Using cuda: GeForce RTX 3050 Laptop GPU


### Hyperparameters

In [3]:
input_size = 784 # 28x28 images flattened
hidden_size = 128
num_classes = 10 # 10 digits
num_epochs = 5
batch_size = 100
learning_rate = 0.001


**input_size:**  
Each MNIST image is 28×28 pixels, which we flatten to a 784-element vector  

**hidden_size:**  
Number of neurons in our hidden layer  

**num_classes:**  
We have 10 possible outputs (digits 0-9)  

**num_epochs:**  
Number of complete passes through the training dataset  

**batch_size:**  
Number of images processed together  

**learning_rate:**  
Controls how much we adjust our model in response to errors  

### Data Preparation

In [4]:
transform = transforms.Compose([
    transforms.ToTensor(),
    transforms.Normalize((0.1307,), (0.3081,))
])

In [7]:
train_dataset = torchvision.datasets.MNIST(root='./data', train=True, download=True, transform=transform)
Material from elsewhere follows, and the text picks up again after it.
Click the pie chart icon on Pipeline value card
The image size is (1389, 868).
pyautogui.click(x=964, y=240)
100%|██████████| 9.91M/9.91M [00:38<00:00, 258kB/s] 
100%|██████████| 28.9k/28.9k [00:00<00:00, 120kB/s]
100%|██████████| 1.65M/1.65M [00:01<00:00, 965kB/s] 
100%|██████████| 4.54k/4.54k [00:00<00:00, 2.28MB/s]


In [10]:
from torch.utils.data import DataLoader
train_loader = DataLoader(dataset = train_dataset, batch_size=batch_size, shuffle=True)
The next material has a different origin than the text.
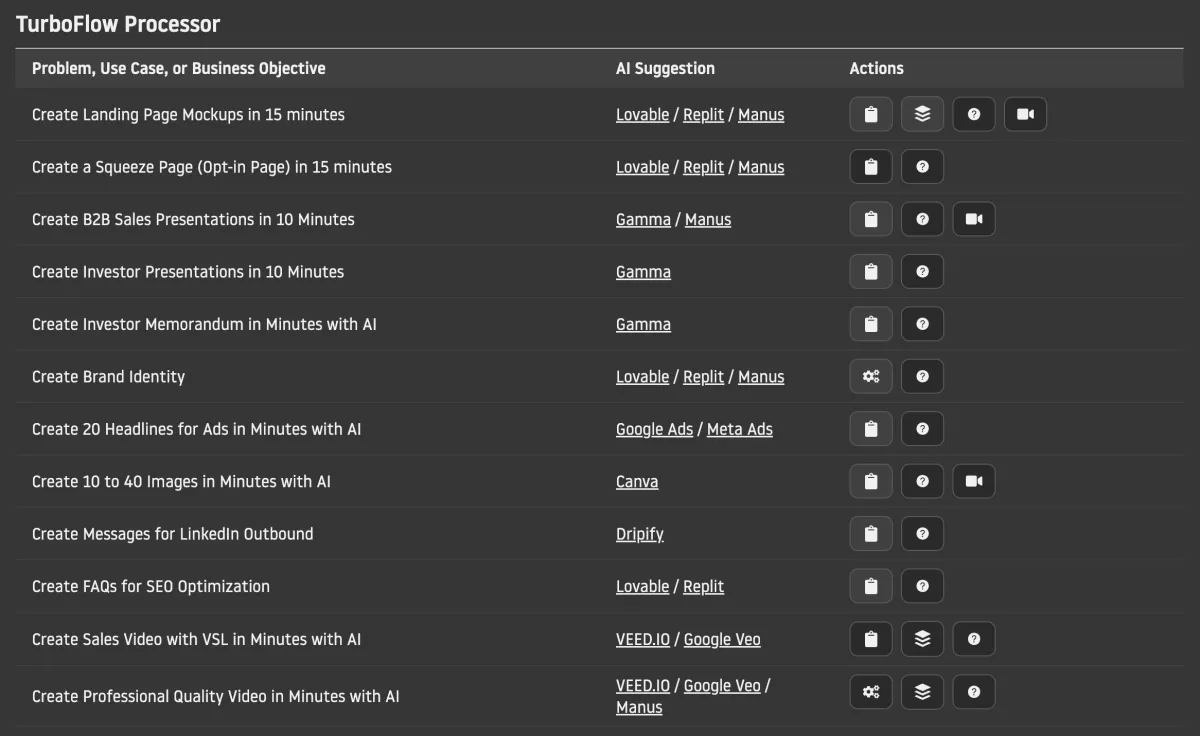Click gears icon for Professional Quality Video row
1200x736 pixels.
click(x=871, y=691)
#### Neural network architecture

In [12]:
class NeuralNet(nn.Module):
    def __init__(self,input_size,hidden_size,num_classes):
        super(NeuralNet,self).__init__()
        self.fc1 = nn.Linear(input_size,hidden_size)
        self.relu = nn.ReLU()
        self.fc2 = nn.Linear(hidden_size,hidden_size)
        self.fc3 = nn.Linear(hidden_size,num_classes)
    
    def forward(self,x):
        out = x.reshape(-1,input_size)
        out = self.fc1(out)
        out = self.relu(out)
        out = self.fc2(out)
        out = self.relu(out)
        out = self.fc3(out)
        return out
        

#### Model instance

In [13]:
model = NeuralNet(input_size,hidden_size,num_classes).to(device)

In [None]:
criterion = nn.CrossEntropyLoss()
optimizer = torch.optim.Adam(model.parameters(), lr=learning_rate)

In [16]:
import time
import matplotlib.pyplot as plt
def train_model():
    total_step = len(train_loader)
    train_losses = []
    
    start_time = time.time()
    for epoch in range(num_epochs):
        running_loss = 0.0
        
        for i, (images, labels) in enumerate(train_loader):
            images = images.to(device)
            labels = labels.to(device)

            # Forward pass
            outputs = model(images)
            loss = criterion(outputs, labels)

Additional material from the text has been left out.